Thomas, who searched out nice clothes and loved it when Rose let her hair flow long, wore her flame-colored dress and the strapped black shoes with curved heels, closed the book, depressed.
The first thing he wrote down about Arthur V. Watkins was he probably likeed plain dress in a woman and probably dressed himself simply and onconspiduously. No ankle bells for him. No flashy tie or two-tone shoes or broad-brimmed fedora. He definitely was a righteous fellow. How do you fight one of those?
When one of the missionaries tells a native that the Mormon religion was the first to have originated in America, the man replies that “We got our own religion here. . . . Our own scriptures even. Only thing, they come out like stories.” . . . Whatever it was that Indians believed, [the missionary] was pretty sure it could not be called a religion. . . . And here he’d been thinking that people on this reservation were those Lamanites of yore who had been raised into civilized Nephites.

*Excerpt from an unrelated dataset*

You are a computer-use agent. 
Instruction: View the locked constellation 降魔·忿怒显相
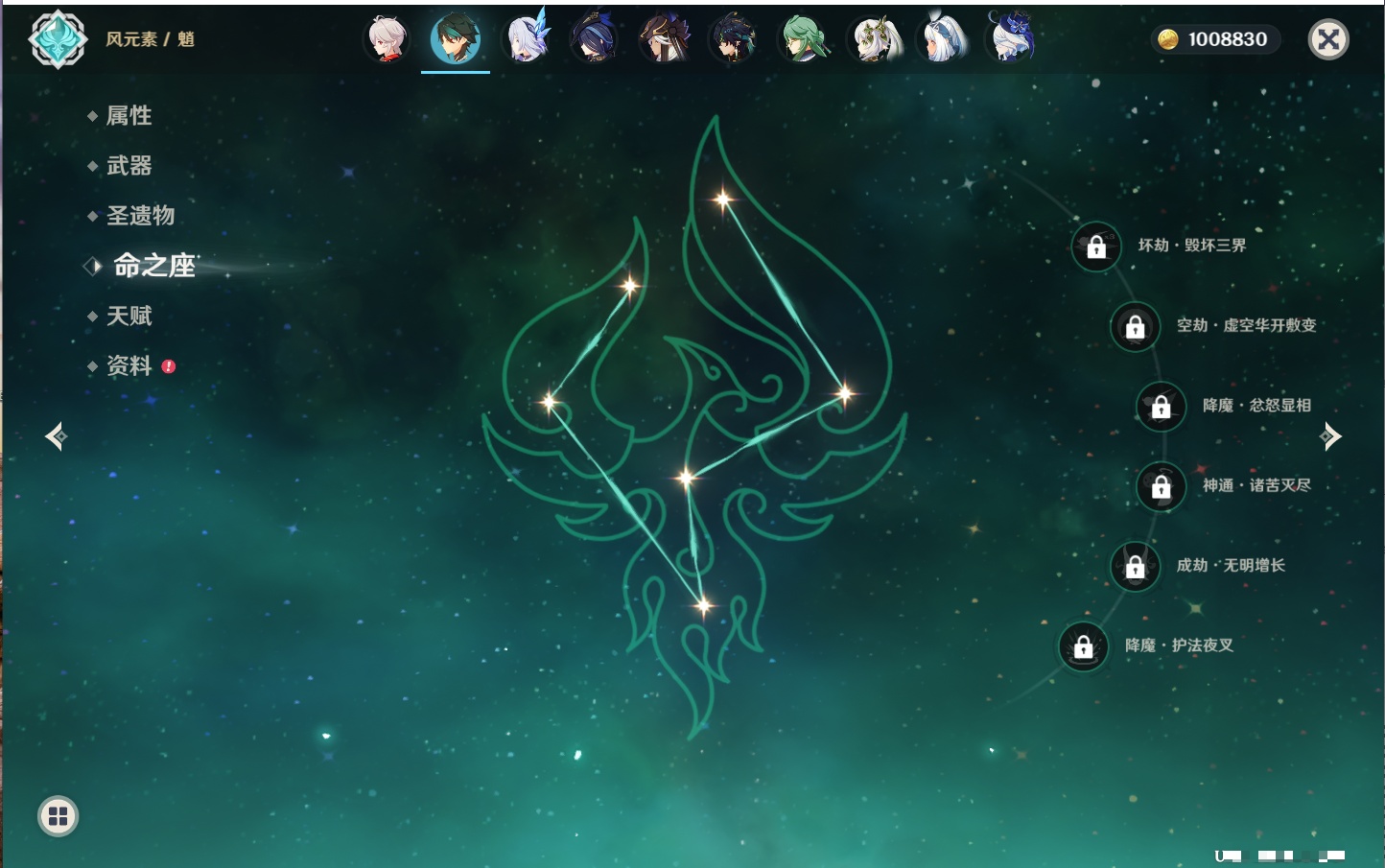tap(1161, 407)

I was once a 19- and 20-year-old missionary sure that The Book of Mormon was literally true and that Native Americans were dark-skinned because of the sins of their Lamanite ancestors. That seems preposterous now. The thought Erdrich’s novel evoked in me, again and again, was that I grew up with an utter lack of respect for people whose beliefs were different from my own. There was “The Great and Abominable [Catholic] Church.” The very idea of going out as a missionary to convert people to the one true church was based on that disrespect. I believed that Native religions would fall away as Natives accepted the true gospel and became “white and delightsome.”
The phrase in The Book of Mormon was eventually changed to “pure and delightsome.” But the book still describes the curse of a dark skin. It still asserts that Native Americans are descendants of Lamanites rather than of the more righteous Nephites. Erdrich’s novel views this racist tangle from a Native perspective and the result, for me, is like putting on a good pair of prescription glasses.

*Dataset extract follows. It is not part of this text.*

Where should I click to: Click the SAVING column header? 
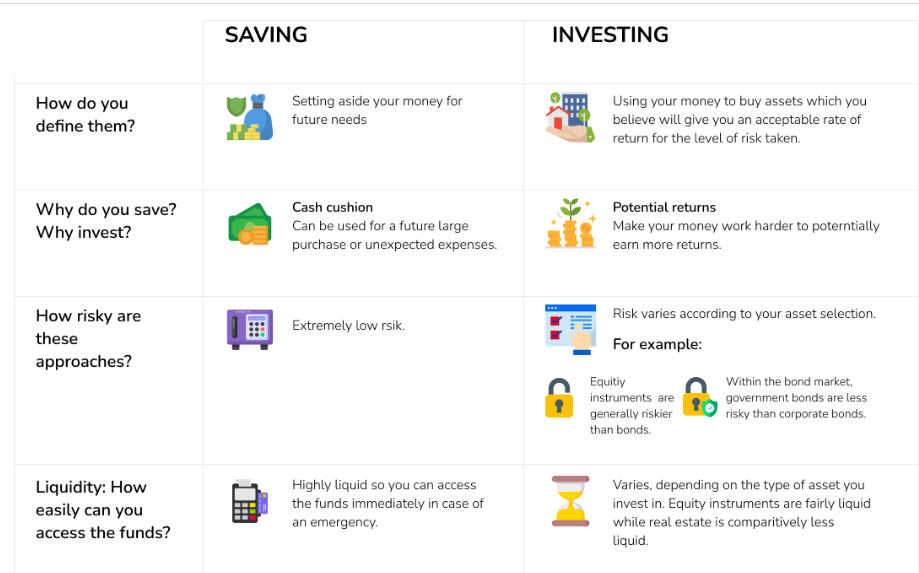click(266, 35)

Arthur V. Watkins’ condescendingly claimed that Natives are lazy and without ambition and will remain so until they are forced off their reservations and weaned from the government tit. He believed that unless Natives learn English and are motivated by the Gospel they will never become white and delightsome.
Arthur V. Watkins was (self)righteously racist. I’m angry this morning, after finishing Erdrich’s book last night, that I imbibed that twisted righteousness as a young Mormon man.